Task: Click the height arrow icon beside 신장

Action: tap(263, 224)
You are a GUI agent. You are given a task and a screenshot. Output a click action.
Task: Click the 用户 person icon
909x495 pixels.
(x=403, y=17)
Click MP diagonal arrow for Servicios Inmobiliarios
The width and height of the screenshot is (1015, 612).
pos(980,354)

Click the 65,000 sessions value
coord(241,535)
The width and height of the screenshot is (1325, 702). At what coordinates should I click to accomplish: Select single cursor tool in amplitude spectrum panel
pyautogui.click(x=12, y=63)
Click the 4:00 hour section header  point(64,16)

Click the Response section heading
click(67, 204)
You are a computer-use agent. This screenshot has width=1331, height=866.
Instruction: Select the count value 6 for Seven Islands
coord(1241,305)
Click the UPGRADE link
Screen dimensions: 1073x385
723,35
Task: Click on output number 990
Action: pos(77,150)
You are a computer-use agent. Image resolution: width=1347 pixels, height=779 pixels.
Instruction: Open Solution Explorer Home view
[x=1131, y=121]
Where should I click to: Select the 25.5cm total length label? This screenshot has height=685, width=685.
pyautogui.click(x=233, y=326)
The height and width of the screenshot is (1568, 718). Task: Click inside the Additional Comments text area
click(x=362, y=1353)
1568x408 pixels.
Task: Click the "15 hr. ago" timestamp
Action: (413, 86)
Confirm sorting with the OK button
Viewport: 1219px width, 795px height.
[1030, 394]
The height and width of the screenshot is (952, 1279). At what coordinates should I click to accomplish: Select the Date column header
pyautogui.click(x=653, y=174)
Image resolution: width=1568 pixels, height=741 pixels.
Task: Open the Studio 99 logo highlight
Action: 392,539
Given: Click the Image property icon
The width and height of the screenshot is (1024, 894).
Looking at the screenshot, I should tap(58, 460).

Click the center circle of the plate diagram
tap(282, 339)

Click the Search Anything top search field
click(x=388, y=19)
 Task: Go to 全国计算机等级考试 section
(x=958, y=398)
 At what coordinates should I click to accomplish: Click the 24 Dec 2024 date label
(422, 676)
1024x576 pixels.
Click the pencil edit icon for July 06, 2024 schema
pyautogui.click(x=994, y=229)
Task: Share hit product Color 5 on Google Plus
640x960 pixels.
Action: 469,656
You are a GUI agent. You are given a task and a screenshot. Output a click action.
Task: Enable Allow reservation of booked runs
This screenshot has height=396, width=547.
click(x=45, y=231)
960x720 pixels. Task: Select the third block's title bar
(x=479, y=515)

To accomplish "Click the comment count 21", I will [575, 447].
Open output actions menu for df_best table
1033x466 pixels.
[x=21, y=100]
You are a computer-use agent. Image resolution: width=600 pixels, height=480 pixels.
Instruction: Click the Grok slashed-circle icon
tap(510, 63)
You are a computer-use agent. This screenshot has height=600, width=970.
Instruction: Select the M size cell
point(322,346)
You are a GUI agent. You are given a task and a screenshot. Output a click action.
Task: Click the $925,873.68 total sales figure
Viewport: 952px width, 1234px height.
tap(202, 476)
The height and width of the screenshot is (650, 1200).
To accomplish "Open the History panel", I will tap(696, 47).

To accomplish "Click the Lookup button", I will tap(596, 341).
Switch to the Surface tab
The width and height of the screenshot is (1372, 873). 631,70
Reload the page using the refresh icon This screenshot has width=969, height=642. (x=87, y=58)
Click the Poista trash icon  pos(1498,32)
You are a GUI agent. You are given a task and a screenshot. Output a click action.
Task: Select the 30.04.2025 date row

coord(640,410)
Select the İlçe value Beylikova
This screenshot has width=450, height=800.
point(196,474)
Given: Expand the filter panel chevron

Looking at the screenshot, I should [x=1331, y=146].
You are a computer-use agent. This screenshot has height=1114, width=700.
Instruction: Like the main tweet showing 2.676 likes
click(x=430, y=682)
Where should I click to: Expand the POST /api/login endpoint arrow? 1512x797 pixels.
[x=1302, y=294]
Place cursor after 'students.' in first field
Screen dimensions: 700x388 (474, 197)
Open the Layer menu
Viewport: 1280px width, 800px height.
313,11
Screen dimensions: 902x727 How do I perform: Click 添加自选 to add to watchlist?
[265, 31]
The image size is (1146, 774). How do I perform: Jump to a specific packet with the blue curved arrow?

ABOUT THIS TASK> Among the lines of the entries, count those containing the string "button" and give only the number.

ANSWER TO THIS TASK> 2